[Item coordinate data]
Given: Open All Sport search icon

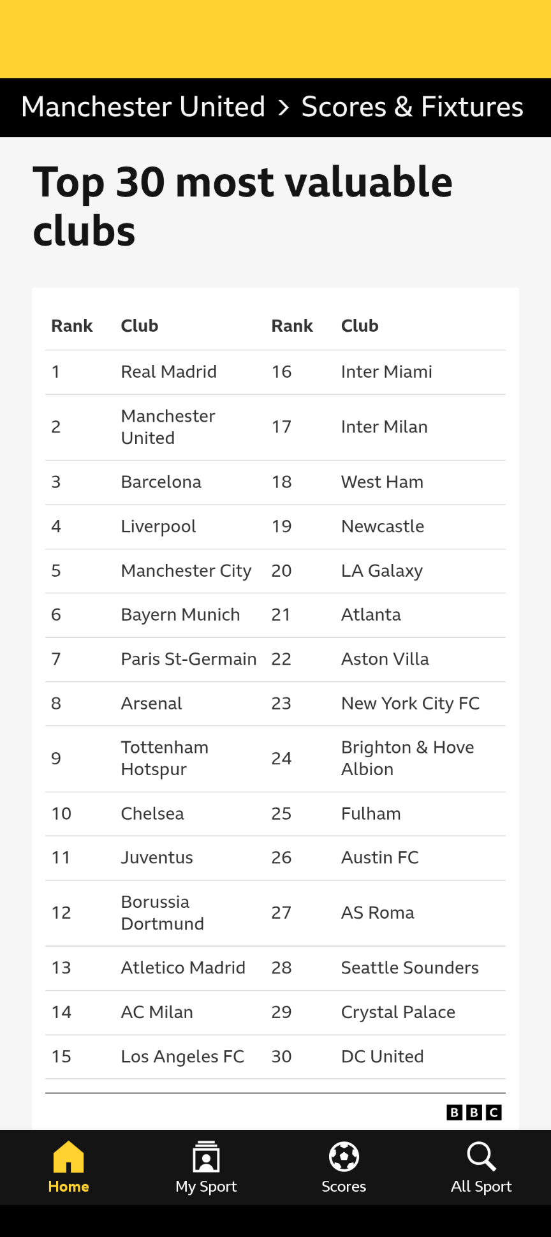Looking at the screenshot, I should 481,1157.
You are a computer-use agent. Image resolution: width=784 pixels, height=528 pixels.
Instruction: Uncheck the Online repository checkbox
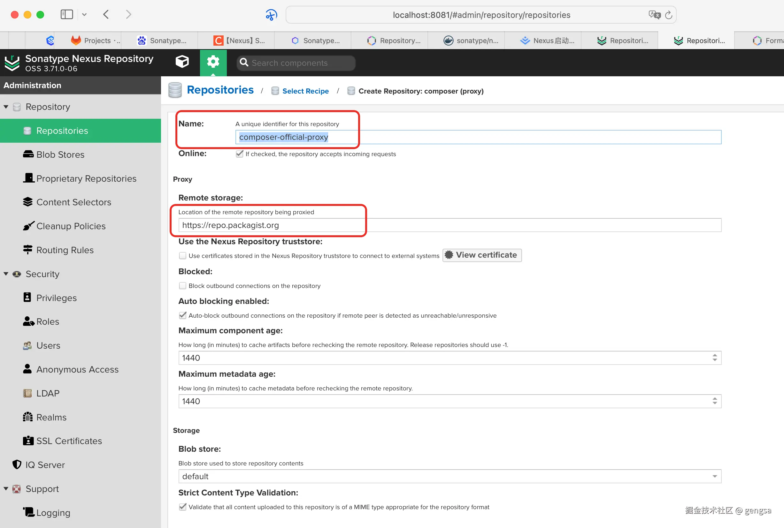[240, 154]
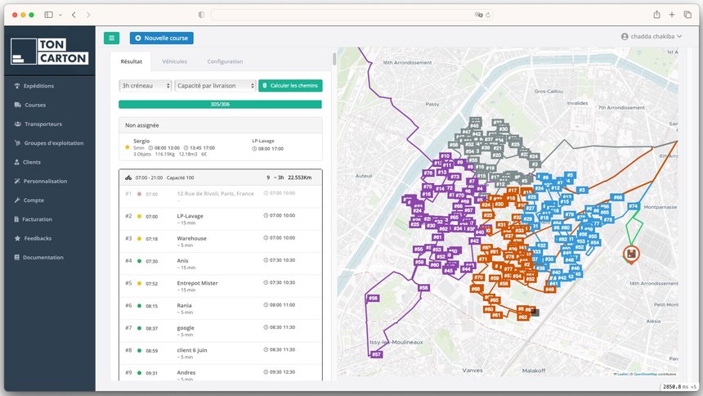Click the yellow dot beside Sergio

127,148
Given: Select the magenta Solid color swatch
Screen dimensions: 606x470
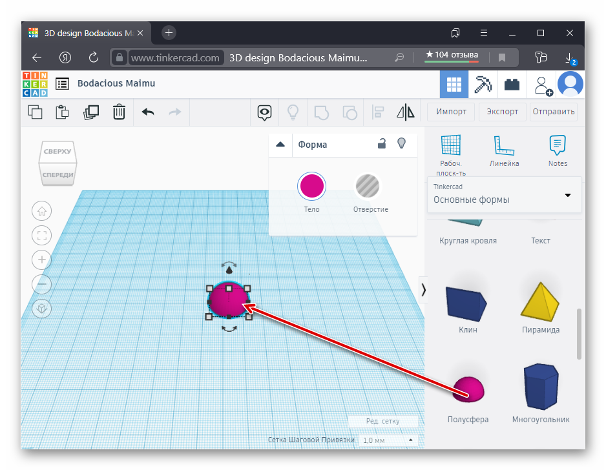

* Work required
Lay out every line of the records above as a Markdown table with the columns "Row" and "Line," numbering each row and skipping blank lines. Leave the pictures out.

* Answer in full
| Row | Line |
|---|---|
| 1 | Given: Open All Sport search icon |
| 2 | Looking at the screenshot, I should 481,1157. |
| 3 | You are a computer-use agent. Image resolution: width=784 pixels, height=528 pixels. |
| 4 | Instruction: Uncheck the Online repository checkbox |
| 5 | [240, 154] |
| 6 | Click the yellow dot beside Sergio |
| 7 | 127,148 |
| 8 | Given: Select the magenta Solid color swatch |
| 9 | Screen dimensions: 606x470 |